Lo odie durante toda la noche… Lo que más me molestaba es que no podía tomar distancia de su persona. El banco que compartíamos era tan pequeño que hubiese tenido que quedarme parado o haberme sentado en el suelo. De a ratos, caminaba en círculos, pero el viento hacia que la lluvia me mojara y esa sensación hacia que mi humor cambiara repentinamente, entonces comenzaba a putear. La vida era una mierda.

Las gotas caían frente a nosotros, como las preguntas en mi cabeza. Una tras otra. Pero a esa altura ya no las respondía, ni siquiera tenía ganas de hacerme cargo de esas cuestiones. Simplemente las ignoraba. Había olvidado por completo los motivos que me llevaron a dejar mi casa, el trabajo, mi familia y demás…
Con el tiempo  y de tanto de andar en la calle, uno se olvida rápidamente de todo. Las situaciones se van volviendo lejanas, distantes. Todo se va oscureciendo y perdiendo en la memoria. Cada día que trascurre, las calles hacen que la cabeza se transforme en una gran cloaca capaz de tragarse todos los buenos recuerdos, las vivencias y cada uno de los valores aprendidos. Ya no hay nombres, ni historias, ni pasado. Todo se vuelve indiferente. 

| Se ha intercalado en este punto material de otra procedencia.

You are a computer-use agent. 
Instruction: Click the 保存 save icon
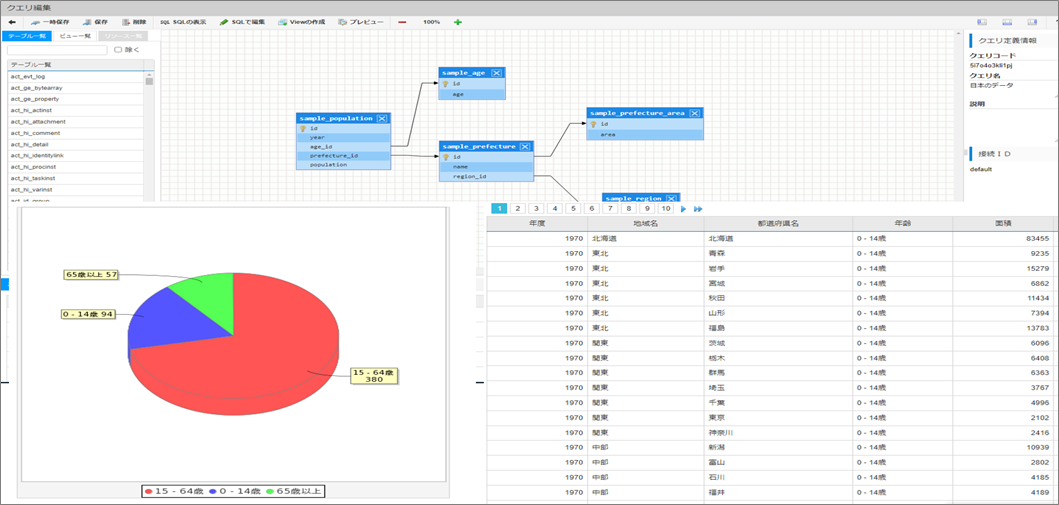point(87,22)
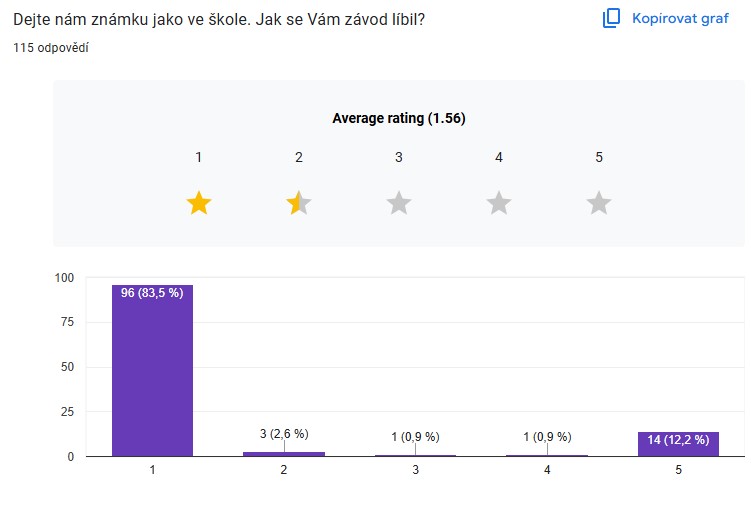751x524 pixels.
Task: Click the y-axis label 100
Action: point(65,278)
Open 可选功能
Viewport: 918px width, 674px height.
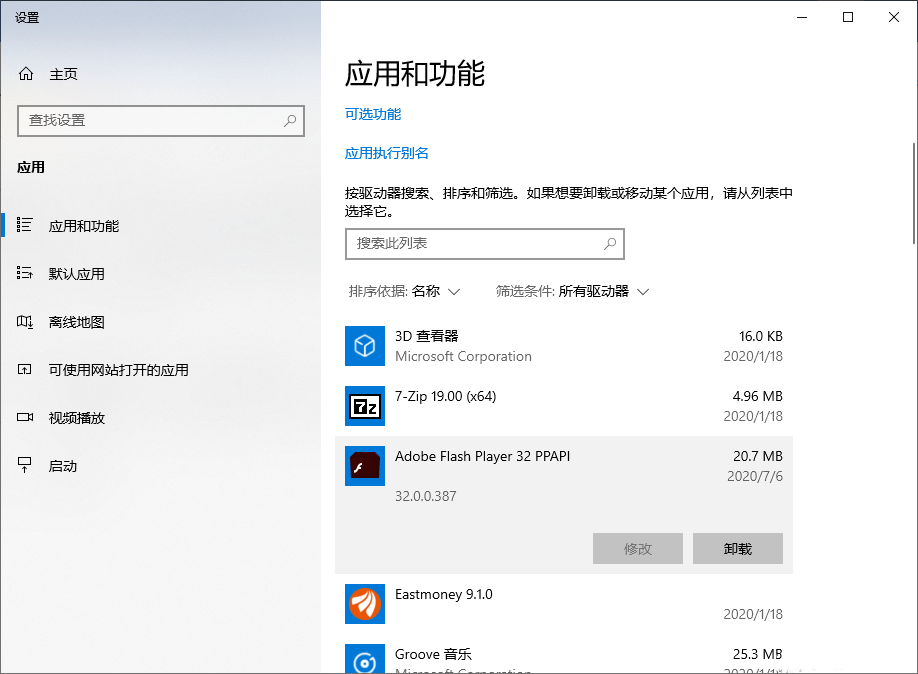click(372, 114)
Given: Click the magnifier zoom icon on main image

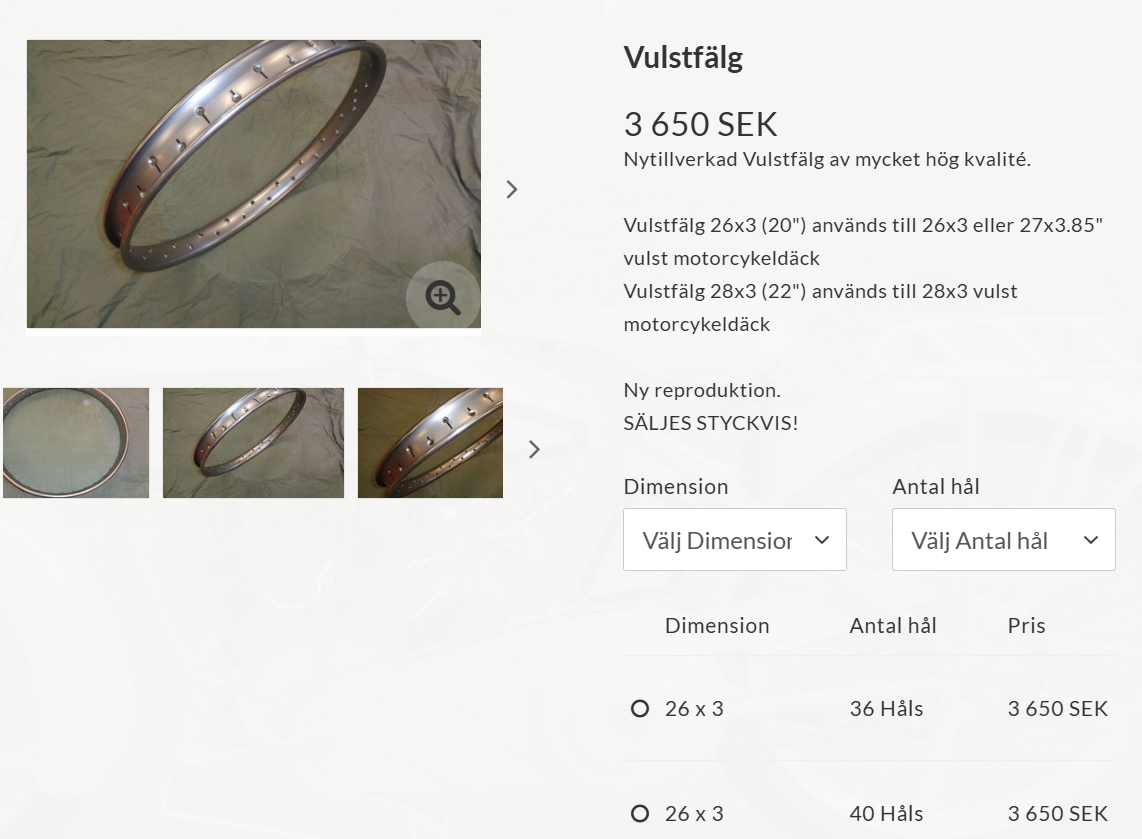Looking at the screenshot, I should [x=442, y=297].
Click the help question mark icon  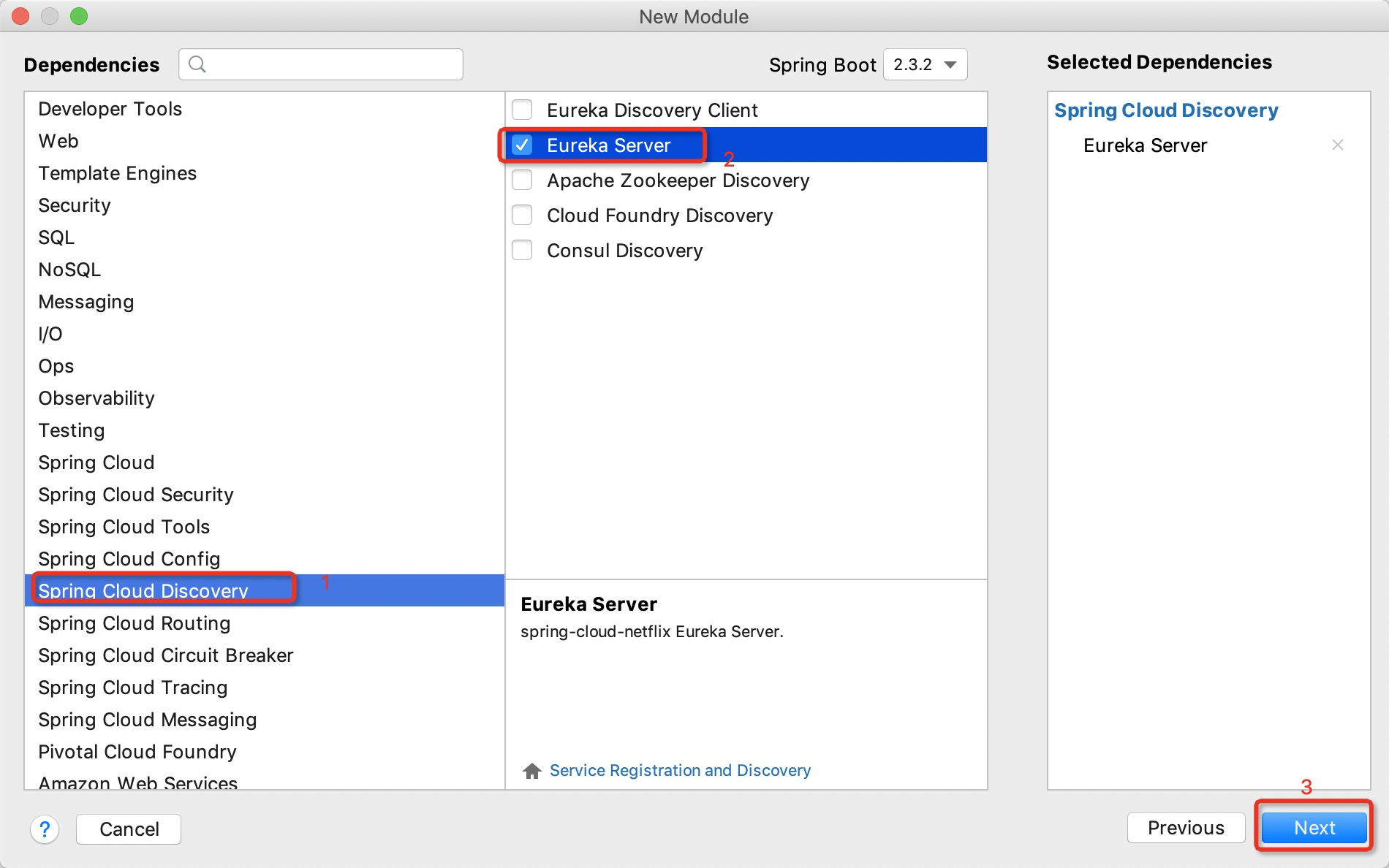coord(45,829)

De lo único que estaba seguro, era que no tenía una sola moneda encima y sabía que John tampoco. Todavía apreciaba en mi boca el sabor de los restos de una pizza que encontramos encima de un tacho de basura,  frente a una parada de colectivos. Podía sentir los dedos grasosos y pegoteados al frotarlos entre si. Incluso el resabio de la salsa que aun quedaba en la comisura de mi boca.  No es nada agradable sentirse así y es entonces cuando te das cuenta de que estas rasguñando el fondo del tarro.  

Yo no tenía ganas de pasar la noche en la estación. Dos federales, se asomaban desde la boletería. Estaban tan aburridos como nosotros. Eran las 20:40 de un martes o miércoles, no lo recuerdo. Qué importancia podría tener? Al otro día, no teníamos que ir a trabajar… Hacía un mes  que había comenzado el otoño y ya lo odiaba. El otoño es la antesala del invierno y eso no es bueno, no para mí. Aborrecía las mañanas y las noches de frío, en la capital… Aborrecía mi vida, a John, a la lluvia, a Dios y a todas las personas que me miraban desde la ventanilla del tren al pasar.